土に還る暮らし ― 東京都練馬区の生ごみ堆肥化プロジェクト(2003年)
2003年、東京都練馬区では、家庭から出る生ごみの減量と資源循環を目指して、住民主体の堆肥化プロジェクトが本格始動した。背景には、都市部での廃棄物処理費用の高騰と、埋立地の逼迫という切実な課題があった。特に練馬区は、農地や公園が比較的多く残る東京の中でも緑豊かな地域であり、住民の環境意識も高かったことが、この取り組みを後押しした。

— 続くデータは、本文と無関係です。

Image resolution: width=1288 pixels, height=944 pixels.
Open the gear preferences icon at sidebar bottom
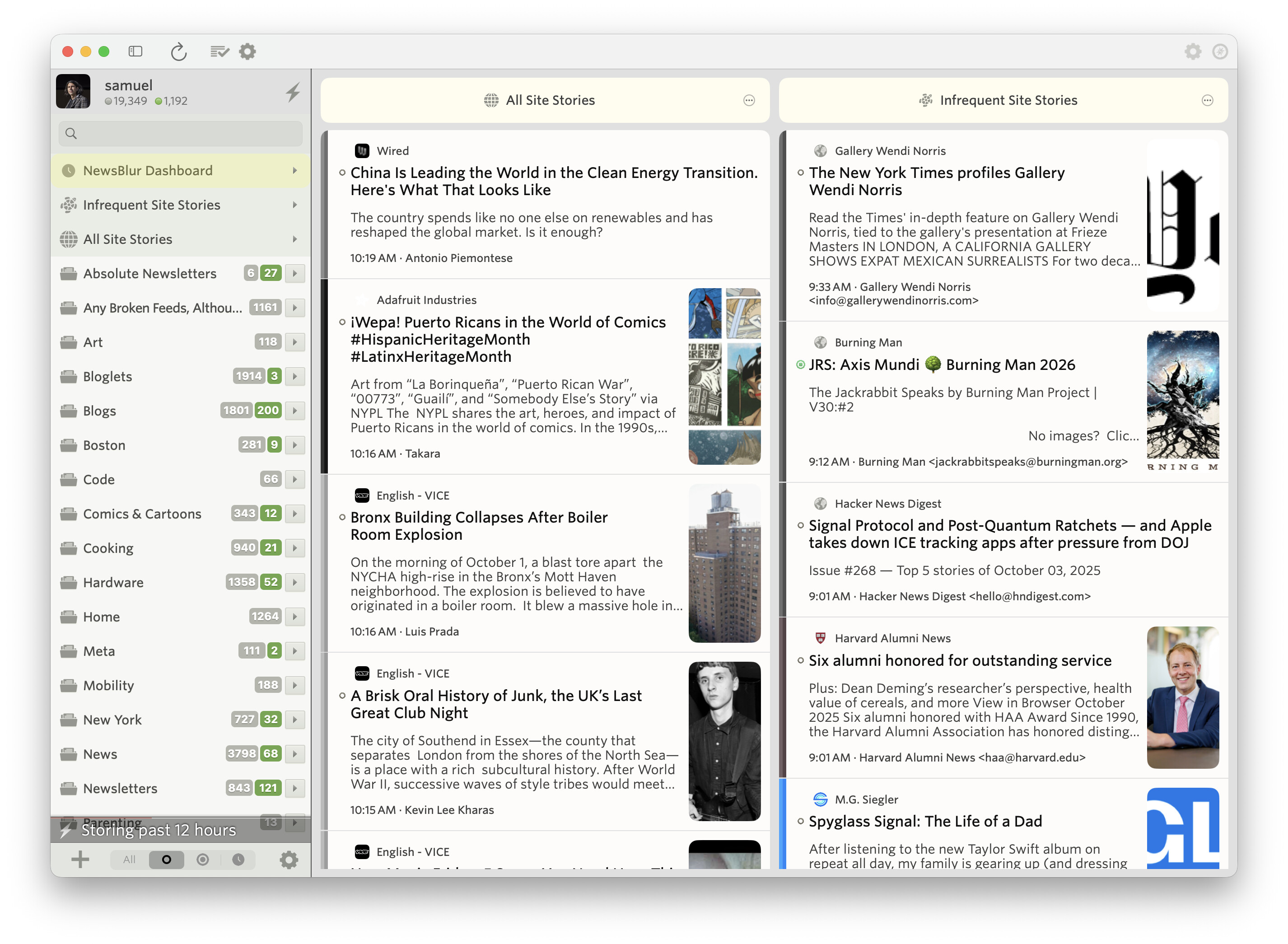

当時、東京都全体でもごみ処理の見直しが叫ばれ、リサイクルの三本柱――「減量」「再使用」「再資源化」――の実現が求められていた。中でも生ごみは全体のごみ量の3割以上を占める難敵であり、焼却ではなく自然の力で還す「堆肥化」は、都市型リサイクルの実験的かつ希望的なモデルとして注目された。
練馬区の取り組みでは、自治会や市民団体、NPO法人などが協働し、各家庭に家庭用コンポスト容器を配布し、定期的な指導と成果のフィードバックを行った。回収された堆肥は、近隣の農地や公園の緑化整備に活用され、都市における「循環の見える化」が実現した。市民が「作ったごみが土に戻り、花や野菜を育てる」という循環を体感できることは、単なるリサイクルを超えた環境教育の側面も持っていた。
この練馬区の事例は、都市と自然の調和の可能性を示すものであり、持続可能な社会への道筋を模索する中で、小さな一歩ながら確かな実践として評価されている。今も多くの自治体にとって、生ごみ資源化の先行モデルとして語り継がれている。